Paper ID: 2203.01909

An Adaptive Human Driver Model for Realistic Race Car Simulations

Stefan Löckel, Siwei Ju, Maximilian Schaller, Peter van Vliet, Jan Peters

Engineering a high-performance race car requires a direct consideration of the human driver using real-world tests or Human-Driver-in-the-Loop simulations. Apart from that, offline simulations with human-like race driver models could make this vehicle development process more effective and efficient but are hard to obtain due to various challenges. With this work, we intend to provide a better understanding of race driver behavior and introduce an adaptive human race driver model based on imitation learning. Using existing findings and an interview with a professional race engineer, we identify fundamental adaptation mechanisms and how drivers learn to optimize lap time on a new track.
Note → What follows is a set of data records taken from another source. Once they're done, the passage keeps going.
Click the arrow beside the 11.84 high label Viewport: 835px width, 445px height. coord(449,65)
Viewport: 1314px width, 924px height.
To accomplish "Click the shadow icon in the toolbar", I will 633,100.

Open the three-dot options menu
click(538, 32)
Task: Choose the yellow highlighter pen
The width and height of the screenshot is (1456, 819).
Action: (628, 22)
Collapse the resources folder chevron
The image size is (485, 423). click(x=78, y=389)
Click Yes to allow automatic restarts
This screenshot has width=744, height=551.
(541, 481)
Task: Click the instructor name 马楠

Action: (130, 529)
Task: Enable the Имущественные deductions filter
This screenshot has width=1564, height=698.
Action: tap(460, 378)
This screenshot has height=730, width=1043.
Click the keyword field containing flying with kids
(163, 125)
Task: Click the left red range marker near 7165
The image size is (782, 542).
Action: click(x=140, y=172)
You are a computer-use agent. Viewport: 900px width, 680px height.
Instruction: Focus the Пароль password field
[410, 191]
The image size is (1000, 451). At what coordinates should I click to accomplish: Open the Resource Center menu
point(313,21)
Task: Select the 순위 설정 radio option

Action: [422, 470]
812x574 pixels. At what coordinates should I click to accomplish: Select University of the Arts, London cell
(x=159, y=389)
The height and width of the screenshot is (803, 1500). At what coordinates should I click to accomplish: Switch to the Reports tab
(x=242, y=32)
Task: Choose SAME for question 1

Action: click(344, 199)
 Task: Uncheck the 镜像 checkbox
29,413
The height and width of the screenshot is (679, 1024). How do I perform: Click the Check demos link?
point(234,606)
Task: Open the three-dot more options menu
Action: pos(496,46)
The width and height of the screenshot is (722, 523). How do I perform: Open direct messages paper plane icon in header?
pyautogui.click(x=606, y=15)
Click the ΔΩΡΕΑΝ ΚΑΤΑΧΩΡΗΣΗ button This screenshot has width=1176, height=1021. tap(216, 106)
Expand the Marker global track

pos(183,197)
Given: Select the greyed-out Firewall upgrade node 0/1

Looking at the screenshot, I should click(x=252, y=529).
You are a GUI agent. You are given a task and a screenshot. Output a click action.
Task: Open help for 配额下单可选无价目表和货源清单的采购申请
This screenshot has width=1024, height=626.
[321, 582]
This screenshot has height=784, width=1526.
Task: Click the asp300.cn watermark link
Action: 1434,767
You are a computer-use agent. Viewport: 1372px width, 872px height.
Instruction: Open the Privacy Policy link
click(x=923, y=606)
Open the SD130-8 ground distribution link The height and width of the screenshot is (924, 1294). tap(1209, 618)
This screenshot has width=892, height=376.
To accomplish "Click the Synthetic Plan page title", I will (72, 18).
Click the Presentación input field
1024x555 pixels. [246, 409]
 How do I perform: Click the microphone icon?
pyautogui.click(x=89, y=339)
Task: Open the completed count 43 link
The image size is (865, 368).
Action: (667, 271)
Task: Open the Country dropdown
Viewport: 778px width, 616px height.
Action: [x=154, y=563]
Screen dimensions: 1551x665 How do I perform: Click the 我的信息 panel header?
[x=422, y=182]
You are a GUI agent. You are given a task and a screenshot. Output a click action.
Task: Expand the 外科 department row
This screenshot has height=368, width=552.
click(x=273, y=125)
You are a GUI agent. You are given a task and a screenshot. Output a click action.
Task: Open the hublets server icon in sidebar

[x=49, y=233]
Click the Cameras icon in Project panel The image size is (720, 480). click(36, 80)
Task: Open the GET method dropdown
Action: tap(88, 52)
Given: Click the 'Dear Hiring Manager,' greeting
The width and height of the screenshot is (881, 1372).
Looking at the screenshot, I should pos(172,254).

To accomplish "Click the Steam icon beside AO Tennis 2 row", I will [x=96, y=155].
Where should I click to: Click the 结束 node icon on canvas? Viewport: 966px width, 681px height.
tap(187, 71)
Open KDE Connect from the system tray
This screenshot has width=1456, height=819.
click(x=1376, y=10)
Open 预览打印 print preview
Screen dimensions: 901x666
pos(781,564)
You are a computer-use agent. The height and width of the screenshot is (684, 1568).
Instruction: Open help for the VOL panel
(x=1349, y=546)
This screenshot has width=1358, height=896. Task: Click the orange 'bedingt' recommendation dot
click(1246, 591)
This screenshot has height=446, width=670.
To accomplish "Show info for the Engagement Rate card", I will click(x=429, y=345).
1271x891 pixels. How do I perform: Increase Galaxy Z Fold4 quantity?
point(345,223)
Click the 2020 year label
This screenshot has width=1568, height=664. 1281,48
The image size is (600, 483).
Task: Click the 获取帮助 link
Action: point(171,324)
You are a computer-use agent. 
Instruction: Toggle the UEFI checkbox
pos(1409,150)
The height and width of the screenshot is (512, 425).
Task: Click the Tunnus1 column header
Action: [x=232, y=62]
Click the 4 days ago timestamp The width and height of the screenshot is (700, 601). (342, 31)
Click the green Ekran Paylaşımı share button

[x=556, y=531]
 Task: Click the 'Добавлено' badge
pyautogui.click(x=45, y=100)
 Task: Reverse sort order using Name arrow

Subsequently, we use these insights to develop generalization and adaptation techniques for a recently presented probabilistic driver modeling approach and evaluate it using data from professional race drivers and a state-of-the-art race car simulator. We show that our framework can create realistic driving line distributions on unseen race tracks with almost human-like performance. Moreover, our driver model optimizes its driving lap by lap, correcting driving errors from previous laps while achieving faster lap times. This work contributes to a better understanding and modeling of the human driver, aiming to expedite simulation methods in the modern vehicle development process and potentially supporting automated driving and racing technologies.